Supplied passage:
[iceberg] branch master updated: Fix NPE when counting entries (#1077)

blue Wed, 08 Jul 2020 17:59:22 -0700

This is an automated email from the ASF dual-hosted git repository.

blue pushed a commit to branch master
in repository https://gitbox.apache.org/repos/asf/iceberg.git



The following commit(s) were added to refs/heads/master by this push:
     new ca468d5  Fix NPE when counting entries (#1077)
ca468d5 is described below

commit ca468d569231e2cd5d502003586d5a49f53de470
Author: Xiang Li <[email protected]>
AuthorDate: Fri May 29 22:36:46 2020 +0800

    Fix NPE when counting entries (#1077)
    
    Closes #1077
---
 api/src/main/java/org/apache/iceberg/Schema.java   | 14 ++++++++++++-
 .../java/org/apache/iceberg/AllEntriesTable.java   |  4 +++-
 .../org/apache/iceberg/ManifestEntriesTable.java   |  4 +++-
 .../spark/source/TestIcebergSourceTablesBase.java  | 24 ++++++++++++++++++++++
 4 files changed, 43 insertions(+), 3 deletions(-)

To-do list:
1. List the file paths that the commit notice shows as changed, each one as it appears there.
2. Retype the part of the commit notice starting with "Closes #1077" and going on through "insertions(+), 3 deletions(-)".

Material provided:
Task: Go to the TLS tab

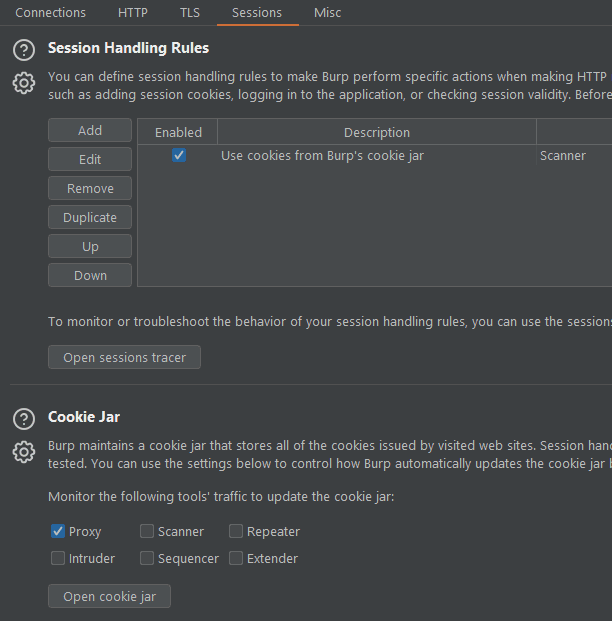Action: pyautogui.click(x=190, y=13)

The responses:
1.
api/src/main/java/org/apache/iceberg/Schema.java
.../java/org/apache/iceberg/AllEntriesTable.java
.../org/apache/iceberg/ManifestEntriesTable.java
.../spark/source/TestIcebergSourceTablesBase.java

2.
Closes #1077
---
 api/src/main/java/org/apache/iceberg/Schema.java   | 14 ++++++++++++-
 .../java/org/apache/iceberg/AllEntriesTable.java   |  4 +++-
 .../org/apache/iceberg/ManifestEntriesTable.java   |  4 +++-
 .../spark/source/TestIcebergSourceTablesBase.java  | 24 ++++++++++++++++++++++
 4 files changed, 43 insertions(+), 3 deletions(-)